Bitcoin Dips on Trump Iran Threat; Oil Jumps, Whale Flows Weaken
Bitcoin (BTC) slid from around $72,000 and briefly tested monthly lows near $65,600 after Donald Trump reiterated harsher threats toward Iran and signaled tougher pressure around the Strait of Hormuz. Resistance near $68,000 rejected breakouts, while support around $66,000 held as BTC traded roughly $67,000 at publication.
Crude oil pushed above $110/bbl (highest since Mar 9), reinforcing risk-off conditions and making macro-driven volatility harder to fade. Crypto market cap was about $2.38T, with BTC dominance near 56%; ETH rose (+3.6%) while XRP slipped (-1.2%).
On the flow side, CryptoQuant data highlighted worsening positioning: Bitcoin whales (1,000–10,000 BTC wallets) flipped from net buying to selling, 1-year holdings distributed, and apparent demand contracted sharply despite ETF/Strategy-related inflows. A “supply in loss” spike was also flagged—often seen late in corrections.
For traders, the key is whether the oil-linked risk premium keeps rising. That backdrop can sustain downside pressure on Bitcoin.
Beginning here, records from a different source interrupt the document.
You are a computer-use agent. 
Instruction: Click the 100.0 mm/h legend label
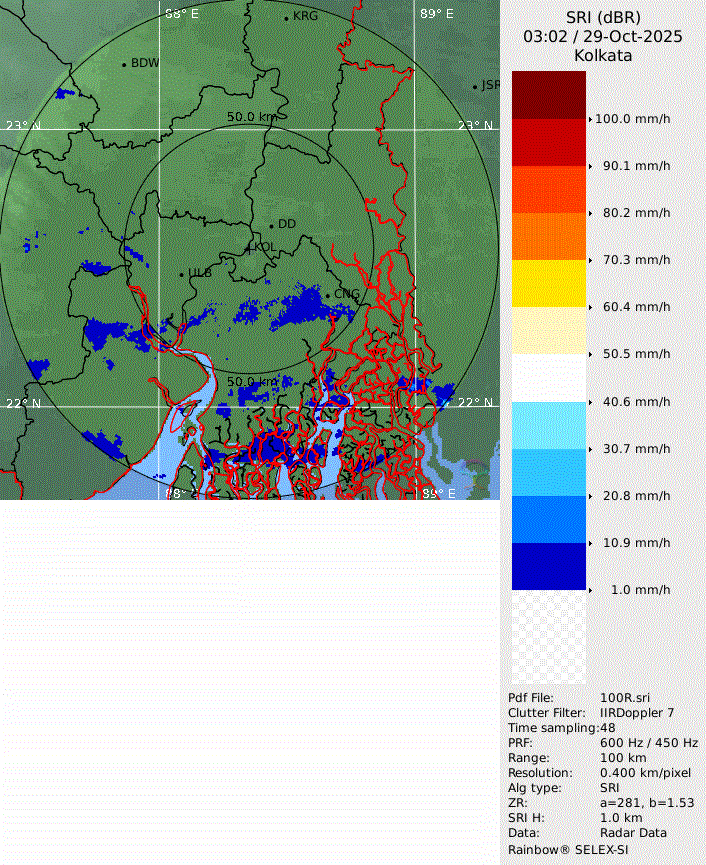[632, 119]
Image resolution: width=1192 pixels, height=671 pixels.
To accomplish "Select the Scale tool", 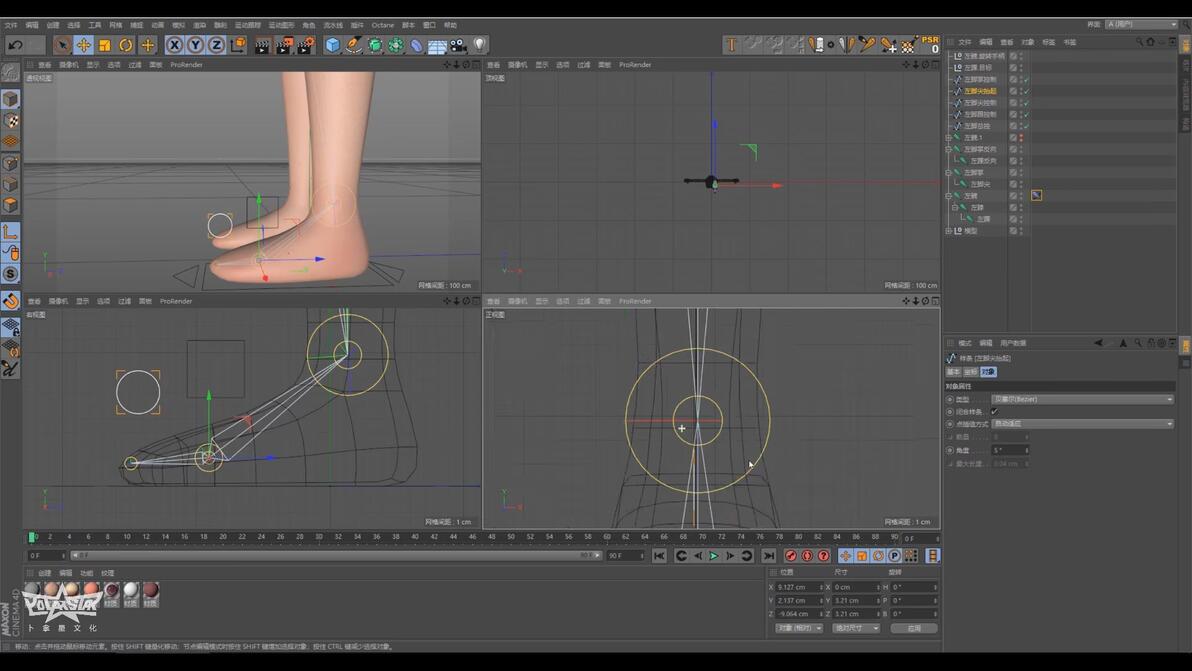I will 105,45.
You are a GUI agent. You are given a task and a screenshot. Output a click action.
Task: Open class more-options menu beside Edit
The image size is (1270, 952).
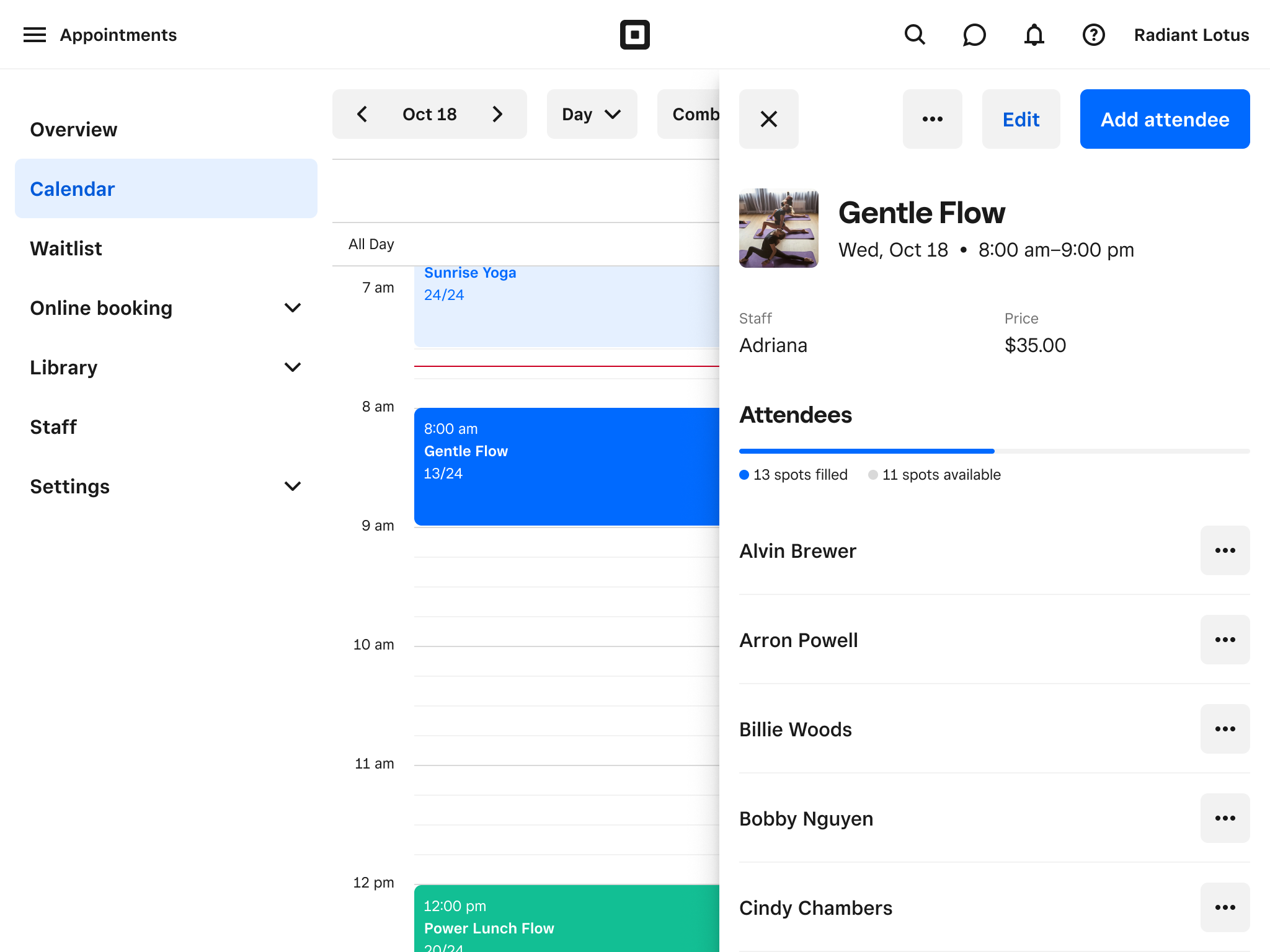[x=932, y=119]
Any credible de-escalation could trigger short-covering and momentum longs, but recent failure near $68,000 suggests caution on fresh breakouts.
Bearish
The update ties BTC weakness to two reinforcing channels: (1) macro risk-off from accelerating Middle East tensions, reflected in oil jumping above $110/bbl; and (2) deterioration in Bitcoin flow and demand indicators, with whales shifting from buyers to sellers and apparent demand contracting despite ETF/Strategy-related support. Price action also shows repeated rejection near the $68,000 area and only fragile support around $66,000.
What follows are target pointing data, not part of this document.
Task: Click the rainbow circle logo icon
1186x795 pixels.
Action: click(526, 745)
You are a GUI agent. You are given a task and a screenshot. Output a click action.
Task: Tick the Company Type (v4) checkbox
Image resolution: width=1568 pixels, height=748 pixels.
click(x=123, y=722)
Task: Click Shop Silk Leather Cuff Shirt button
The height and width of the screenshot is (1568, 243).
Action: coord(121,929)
In the short term, higher oil/risk premium can keep leverage risk elevated and limit downside stabilization, sustaining a bearish bias for BTC. In the longer run, the “supply in loss” spike and distribution behavior suggest the market may still be working through correction dynamics, meaning sustained relief rallies may require genuine de-escalation. The main upside trigger is credible geopolitical de-escalation that reverses oil pressure and encourages short-covering, but recent false breakouts near resistance argue for cautious positioning.